Soutenir les sinistrés de catastrophes naturelles ou humanitaires, sauver un bâtiment de la ruine, financer une opération du cœur, se mobiliser pour les familles de victimes : les cagnottes sont devenues un « observatoire privilégié des émotions collectives des Français » (1). Elles soulignent également les déficiences de la prise en charge publique (du matériel médical non remboursé, la reconstruction de Notre-Dame, le soutien aux soignants lors du premier confinement).
Les mouvements sociaux sont aussi concernés, les caisses de grèves étant souvent remplacées par des e-cagnottes. Le fait est que leurs bénéficiaires sont en général des particuliers, à tout le moins un cercle restreint de personnes, et plus rarement des organismes sans but lucratif (OSBL). Ces derniers peuvent recevoir des dons en franchise de droits de mutation à titre gratuit (DMTG) et peuvent être éligibles au régime du mécénat ce qui n’est pas le cas des premiers.
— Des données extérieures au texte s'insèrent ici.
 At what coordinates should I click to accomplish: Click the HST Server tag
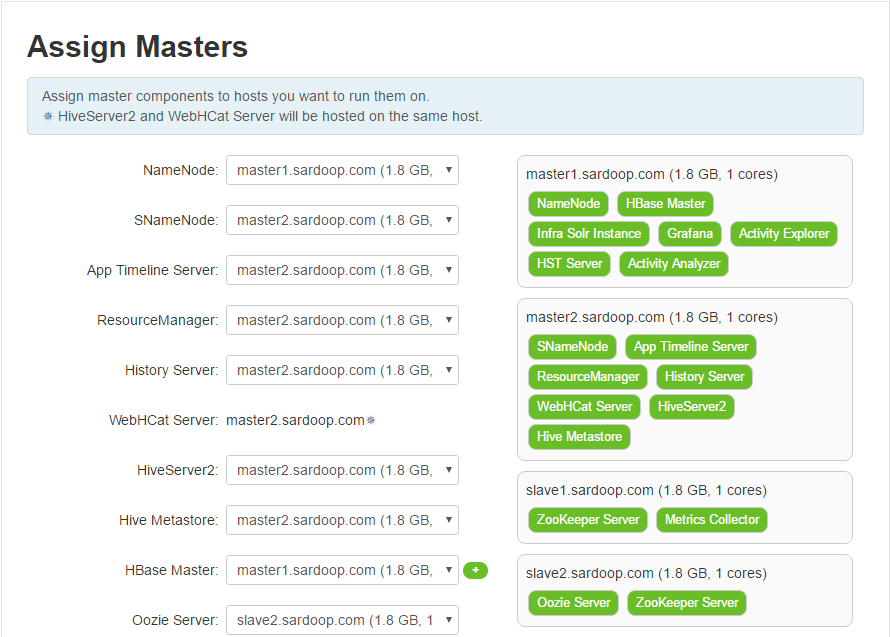pos(569,264)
La différence est de taille : une taxation de 60 % d’un côté, ou une réduction fiscale de 66 % de l’autre.
Cagnottes illégales
On trouve les cagnottes créées pour contribuer au paiement des frais de justice de personnes mises en cause par la justice, souvent à l’occasion de manifestations ou d’actions militantes. Ces initiatives sont limitées par l’article 40 de la loi de 1881 sur la liberté de la presse : « Il est interdit d’ouvrir ou d’annoncer publiquement des souscriptions ayant pour objet d’indemniser des amendes, frais et dommages-intérêts prononcés par des condamnations judiciaires, en matière criminelle et correctionnelle. »
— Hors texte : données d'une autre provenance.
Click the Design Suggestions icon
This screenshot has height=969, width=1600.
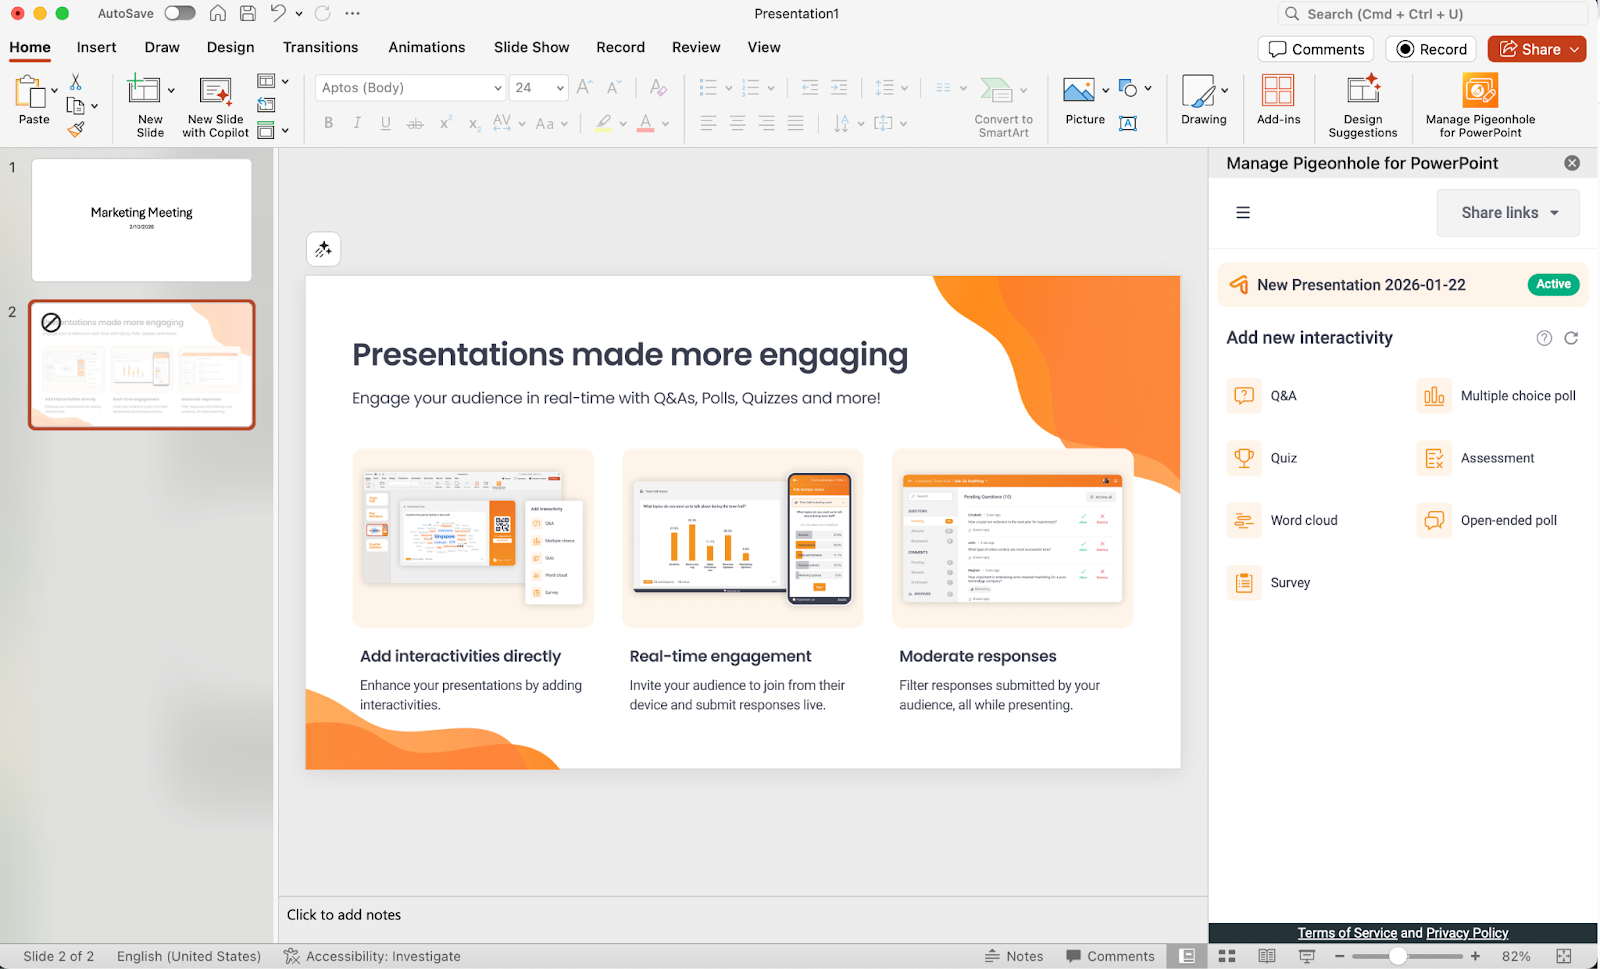coord(1362,92)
Une telle cagnotte ne peut donc servir qu’au paiement des frais de défense, et éventuellement pour se pourvoir devant une juridiction supérieure (2). Parfois, elles se heurtent à l’ordre public, comme celle qui avait été initiée pour soutenir un manifestant reconnu coupable de violences contre les forces de l’ordre. Ainsi, le tribunal judiciaire de Paris (3) a annulé la cagnotte, au visa de l’article 1162 du code civil : « Le contrat ne peut déroger à l’ordre public ni par ses stipulations ni par son but, que ce dernier ait été connu ou non par toutes les parties. »
Volonté du donateur
Face au risque de dérives, les plateformes assurent bannir les cagnottes incitant à la violence ou à la haine. La plateforme GoFundMe a mis en place une garantie pour rembourser les donateurs trompés. En effet, la volonté du donateur fait l’objet d’une protection renforcée par l’article 901 du code civil et la jurisprudence apprécie de façon extensive les notions d’erreur et de dol, lorsqu’il s’agit de protéger l’intégrité de son consentement (4).